DR. SANJAY GUPTA, CNN HOST: Good morning. Welcome to HOUSE CALL, the show that helps you live longer and stronger.
We've got a special show today that's aimed straight at your health and your wallet.
First up: former President Bill Clinton stops by to look at the health of the country. We've got an exclusive interview with him.
And we always think everything's OK until it's not. So, are you going to be covered when you most need it?
And digging in to save money -- learn what you can do to save money this summer and also get healthier in the process.
Just this year, 1.25 million Americans lost their jobs. An estimated half of them lost their health benefits as well. I had a chance to sit down and talk with former President Bill Clinton about where we need to go with our health care in this country.
GUPTA: Should we be focusing on the economy for now? Health care is important, education is important, energy is important -- but how does that help the economy? How do you sell that?
BILL CLINTON, FORMER U.S. PRESIDENT: Well, first I believe that health care and education and energy are all economic issues. It's difficult to see how America can be a preeminent country in the 21st century without an affordable, high-quality health care system, without doing a better job in K through 12 education and doing a better job of getting more people into college and out of college, and without becoming more energy independent through clean energy and greater efficiency.
And if we do the right things, then education will give us more of the right kind of jobs, energy will generate millions of jobs, and health care will both make us a healthier, stronger, more productive country, and free up money that we would otherwise be wasting on the health care to invest in our children's futures.
GUPTA: When it comes to sort of creating these silos of health care reform, you have sort of single payers and more government involvement on one end, free market involvement solely on the other end. Single payer never has really caught traction politically. Do you think there is a degradation of quality of care with the single payer system? Is that a concern? Should that be a concern?
CLINTON: Well, there's no evidence of that in Canada that I'm aware of, except for excessive delays, which they always try to come to grips with. There are all kinds of different ways to do it, but first, you do have to cover everybody. And then, you have to stop people from gaming the system. There's a lot of gaming going on now in the American system so that we spend more than anybody else and get less for it.
GUPTA: Can you take prevention too far? Can it be a detriment as far as costs go?
CLINTON: Well, I think you have to look at it in the aggregate? And if you look at it in the aggregate, the answer is no. That is, if you do more screening and you find cancers earlier, you'll spend more money on treatment. But if you add 10 or 20 or 30 years to someone's life and they're a productive employee over that lifetime, they contribute to the rest of our welfare, you've not only had an economic victory, but you've also fulfilled the moral impairment that we should all live as long and as well as we can.
Will that -- will that individual person cost more? Yes. Will society pay more, I don't think so.
GUPTA: So, we're talking about the country as a whole with the former president -- but what about you as an individual? You know, no one is immune from insurance issues. Whether you're looking for it, switching jobs, or signing up for a new policy, you may be virtually uninsurable and not even know it.
JIM MATTHEWS, OPTOMETRIST: One or two?
GUPTA (voice-over): Jim Matthews was living the American Dream in South Carolina, but a serious heart condition forced the 56-year- old optometrist to sell his practice. To replace his group insurance policy, Matthews went looking for individual health insurance. He told us he was stunned by what he was told.
· · ·
## Required tasks
**1.** According to the HOUSE CALL transcript, how many Americans lost their jobs this year?
**2.** Write the next part of the HOUSE CALL transcript, continuing after its last sentence.

[Stored data]
· · ·
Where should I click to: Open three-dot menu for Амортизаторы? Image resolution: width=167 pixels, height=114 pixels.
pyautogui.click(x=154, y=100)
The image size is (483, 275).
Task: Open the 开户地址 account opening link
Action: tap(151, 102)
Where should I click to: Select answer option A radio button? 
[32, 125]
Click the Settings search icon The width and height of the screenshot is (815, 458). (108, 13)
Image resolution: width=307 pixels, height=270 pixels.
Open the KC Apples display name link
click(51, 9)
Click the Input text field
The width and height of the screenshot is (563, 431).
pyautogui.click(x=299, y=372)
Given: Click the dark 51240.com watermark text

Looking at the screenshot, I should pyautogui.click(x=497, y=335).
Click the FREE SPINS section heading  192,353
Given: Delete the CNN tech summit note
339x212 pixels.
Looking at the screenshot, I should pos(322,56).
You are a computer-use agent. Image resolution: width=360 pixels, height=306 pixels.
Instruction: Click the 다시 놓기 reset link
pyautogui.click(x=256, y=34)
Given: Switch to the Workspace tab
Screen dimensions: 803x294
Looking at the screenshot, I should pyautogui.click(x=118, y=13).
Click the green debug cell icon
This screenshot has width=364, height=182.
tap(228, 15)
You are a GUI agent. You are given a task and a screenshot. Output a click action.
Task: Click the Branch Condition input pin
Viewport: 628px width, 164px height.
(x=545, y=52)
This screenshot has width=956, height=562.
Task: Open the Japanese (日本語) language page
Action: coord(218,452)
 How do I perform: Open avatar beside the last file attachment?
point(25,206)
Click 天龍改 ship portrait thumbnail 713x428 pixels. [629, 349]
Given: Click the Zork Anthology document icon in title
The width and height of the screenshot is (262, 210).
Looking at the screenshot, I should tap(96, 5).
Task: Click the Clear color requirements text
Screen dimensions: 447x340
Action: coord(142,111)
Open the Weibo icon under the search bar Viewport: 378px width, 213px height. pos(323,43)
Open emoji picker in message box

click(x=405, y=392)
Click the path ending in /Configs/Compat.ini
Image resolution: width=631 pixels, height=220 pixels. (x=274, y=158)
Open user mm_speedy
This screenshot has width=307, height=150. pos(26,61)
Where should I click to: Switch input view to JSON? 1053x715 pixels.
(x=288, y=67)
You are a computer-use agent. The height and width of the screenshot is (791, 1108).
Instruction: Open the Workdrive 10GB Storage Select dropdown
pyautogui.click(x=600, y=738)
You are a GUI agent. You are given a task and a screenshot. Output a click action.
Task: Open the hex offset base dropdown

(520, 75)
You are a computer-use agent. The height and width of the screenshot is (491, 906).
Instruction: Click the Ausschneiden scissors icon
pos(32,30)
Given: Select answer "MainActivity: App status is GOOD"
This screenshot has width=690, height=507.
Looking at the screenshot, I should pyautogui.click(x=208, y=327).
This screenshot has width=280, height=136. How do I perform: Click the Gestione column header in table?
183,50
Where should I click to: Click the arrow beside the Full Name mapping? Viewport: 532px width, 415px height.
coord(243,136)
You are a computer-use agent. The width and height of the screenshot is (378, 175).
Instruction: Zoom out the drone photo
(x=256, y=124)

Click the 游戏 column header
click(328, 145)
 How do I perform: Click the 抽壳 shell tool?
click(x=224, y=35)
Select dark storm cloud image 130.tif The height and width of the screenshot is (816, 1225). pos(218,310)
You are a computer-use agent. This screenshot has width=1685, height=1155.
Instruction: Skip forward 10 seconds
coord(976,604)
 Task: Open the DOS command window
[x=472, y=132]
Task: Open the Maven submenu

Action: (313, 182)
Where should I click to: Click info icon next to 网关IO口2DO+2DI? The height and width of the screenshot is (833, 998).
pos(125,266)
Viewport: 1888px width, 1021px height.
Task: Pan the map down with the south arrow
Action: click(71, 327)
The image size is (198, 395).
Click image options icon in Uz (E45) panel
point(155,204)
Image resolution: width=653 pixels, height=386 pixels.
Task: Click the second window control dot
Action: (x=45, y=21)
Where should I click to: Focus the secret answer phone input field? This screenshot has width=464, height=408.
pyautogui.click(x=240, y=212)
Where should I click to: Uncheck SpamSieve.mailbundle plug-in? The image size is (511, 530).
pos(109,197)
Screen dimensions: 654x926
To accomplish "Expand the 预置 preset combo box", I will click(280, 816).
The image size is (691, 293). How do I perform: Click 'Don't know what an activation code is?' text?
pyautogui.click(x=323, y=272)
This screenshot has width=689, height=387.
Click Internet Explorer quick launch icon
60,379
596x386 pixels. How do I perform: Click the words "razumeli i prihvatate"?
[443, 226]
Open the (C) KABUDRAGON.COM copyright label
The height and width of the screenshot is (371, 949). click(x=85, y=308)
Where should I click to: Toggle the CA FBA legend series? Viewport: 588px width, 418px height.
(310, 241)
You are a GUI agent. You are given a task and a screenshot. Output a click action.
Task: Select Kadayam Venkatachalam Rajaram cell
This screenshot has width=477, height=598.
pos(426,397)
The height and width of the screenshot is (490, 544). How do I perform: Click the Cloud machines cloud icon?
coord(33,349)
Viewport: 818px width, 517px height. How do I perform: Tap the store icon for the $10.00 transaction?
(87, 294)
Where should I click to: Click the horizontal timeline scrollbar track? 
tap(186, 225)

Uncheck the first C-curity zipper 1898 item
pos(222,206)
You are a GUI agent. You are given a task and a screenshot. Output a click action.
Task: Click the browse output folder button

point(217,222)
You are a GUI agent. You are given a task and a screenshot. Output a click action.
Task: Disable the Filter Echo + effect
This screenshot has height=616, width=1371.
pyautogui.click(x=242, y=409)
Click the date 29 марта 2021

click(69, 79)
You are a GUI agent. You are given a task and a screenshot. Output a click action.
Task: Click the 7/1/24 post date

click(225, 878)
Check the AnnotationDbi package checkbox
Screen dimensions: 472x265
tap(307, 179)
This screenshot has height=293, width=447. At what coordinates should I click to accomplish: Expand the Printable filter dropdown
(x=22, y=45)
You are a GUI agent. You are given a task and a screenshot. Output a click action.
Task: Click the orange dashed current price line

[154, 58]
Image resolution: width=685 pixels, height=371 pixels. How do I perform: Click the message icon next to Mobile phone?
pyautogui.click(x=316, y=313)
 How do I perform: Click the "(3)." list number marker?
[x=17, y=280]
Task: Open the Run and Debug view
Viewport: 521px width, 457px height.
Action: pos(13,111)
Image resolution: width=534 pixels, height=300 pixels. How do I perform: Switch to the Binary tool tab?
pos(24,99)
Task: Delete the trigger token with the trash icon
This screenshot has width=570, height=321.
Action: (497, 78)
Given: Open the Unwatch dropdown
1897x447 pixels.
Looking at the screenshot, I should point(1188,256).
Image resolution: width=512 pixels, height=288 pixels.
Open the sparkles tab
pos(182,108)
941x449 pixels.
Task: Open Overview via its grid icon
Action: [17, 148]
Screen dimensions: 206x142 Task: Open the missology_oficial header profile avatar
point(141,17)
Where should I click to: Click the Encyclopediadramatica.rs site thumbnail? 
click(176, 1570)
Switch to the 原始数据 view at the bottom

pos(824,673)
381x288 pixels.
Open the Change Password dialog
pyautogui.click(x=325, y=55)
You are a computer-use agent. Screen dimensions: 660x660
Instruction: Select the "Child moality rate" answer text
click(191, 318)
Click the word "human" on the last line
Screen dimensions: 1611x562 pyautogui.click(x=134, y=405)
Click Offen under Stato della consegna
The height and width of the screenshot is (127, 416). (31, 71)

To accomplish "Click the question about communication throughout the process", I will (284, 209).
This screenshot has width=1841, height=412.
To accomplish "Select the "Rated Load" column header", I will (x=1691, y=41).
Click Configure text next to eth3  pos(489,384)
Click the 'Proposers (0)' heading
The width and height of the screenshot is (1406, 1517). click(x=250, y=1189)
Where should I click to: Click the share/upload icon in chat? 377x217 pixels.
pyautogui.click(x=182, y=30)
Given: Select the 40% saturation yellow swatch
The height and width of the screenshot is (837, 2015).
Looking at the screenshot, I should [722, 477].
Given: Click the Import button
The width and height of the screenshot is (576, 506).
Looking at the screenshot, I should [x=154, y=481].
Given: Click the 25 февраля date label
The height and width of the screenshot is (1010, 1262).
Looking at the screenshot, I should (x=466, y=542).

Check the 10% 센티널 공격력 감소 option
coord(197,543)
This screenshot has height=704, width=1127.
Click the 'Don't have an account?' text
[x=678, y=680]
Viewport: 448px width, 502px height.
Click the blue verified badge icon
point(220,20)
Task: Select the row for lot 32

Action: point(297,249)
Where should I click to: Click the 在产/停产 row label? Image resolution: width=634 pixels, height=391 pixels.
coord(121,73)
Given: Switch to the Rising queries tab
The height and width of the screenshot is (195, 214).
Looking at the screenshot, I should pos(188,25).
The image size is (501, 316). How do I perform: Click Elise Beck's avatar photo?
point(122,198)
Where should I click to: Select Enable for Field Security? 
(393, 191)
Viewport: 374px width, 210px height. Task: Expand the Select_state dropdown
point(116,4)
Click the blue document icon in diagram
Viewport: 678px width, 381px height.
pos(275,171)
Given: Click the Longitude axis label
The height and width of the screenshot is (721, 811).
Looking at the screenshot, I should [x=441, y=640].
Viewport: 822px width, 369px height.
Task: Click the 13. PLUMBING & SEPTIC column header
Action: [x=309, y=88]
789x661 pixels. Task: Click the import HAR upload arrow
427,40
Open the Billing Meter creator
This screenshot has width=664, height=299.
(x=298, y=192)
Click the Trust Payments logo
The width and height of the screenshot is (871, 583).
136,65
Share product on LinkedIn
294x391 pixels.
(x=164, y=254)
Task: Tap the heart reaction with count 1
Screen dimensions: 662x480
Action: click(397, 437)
· · ·
## Results of the exercise
**1.** 1.25 million Americans lost their jobs this year.

**2.**
MATTHEWS: He basically laughed and he said, "You have no hope of getting insurance as an individual."
GUPTA: No hope because of something called a "pre-existing condition." Matthews had had open heart surgery and had also been diagnosed with an aneurysm -- that could require more surgery one day.
MATTHEWS: He said, "We wouldn't even write you a policy," he said, "it's a waste of time." He said, "You are uninsurable in the state of South Carolina."
GUPTA: A pre-existing condition is any illness or medical problem you have before buying or enrolling in a health plan. Even surgery a decade ago could count. And in 44 states and the District of Columbia, it's perfectly legal for insurers to deny coverage or in some cases charge higher prices to people with pre-existing conditions.
GUPTA: Now, these pre-existing conditions could be anything from pregnancy to arthritis. So, joining us to talk more about it, Nancy Metcalf, senior program editor at "Consumer Reports" magazine, and Susan Pisano, the vice president of communications for America's Health Insurance Plans.
Fascinating stuff, the idea of pre-existing conditions. And first of all, thank you both for joining us.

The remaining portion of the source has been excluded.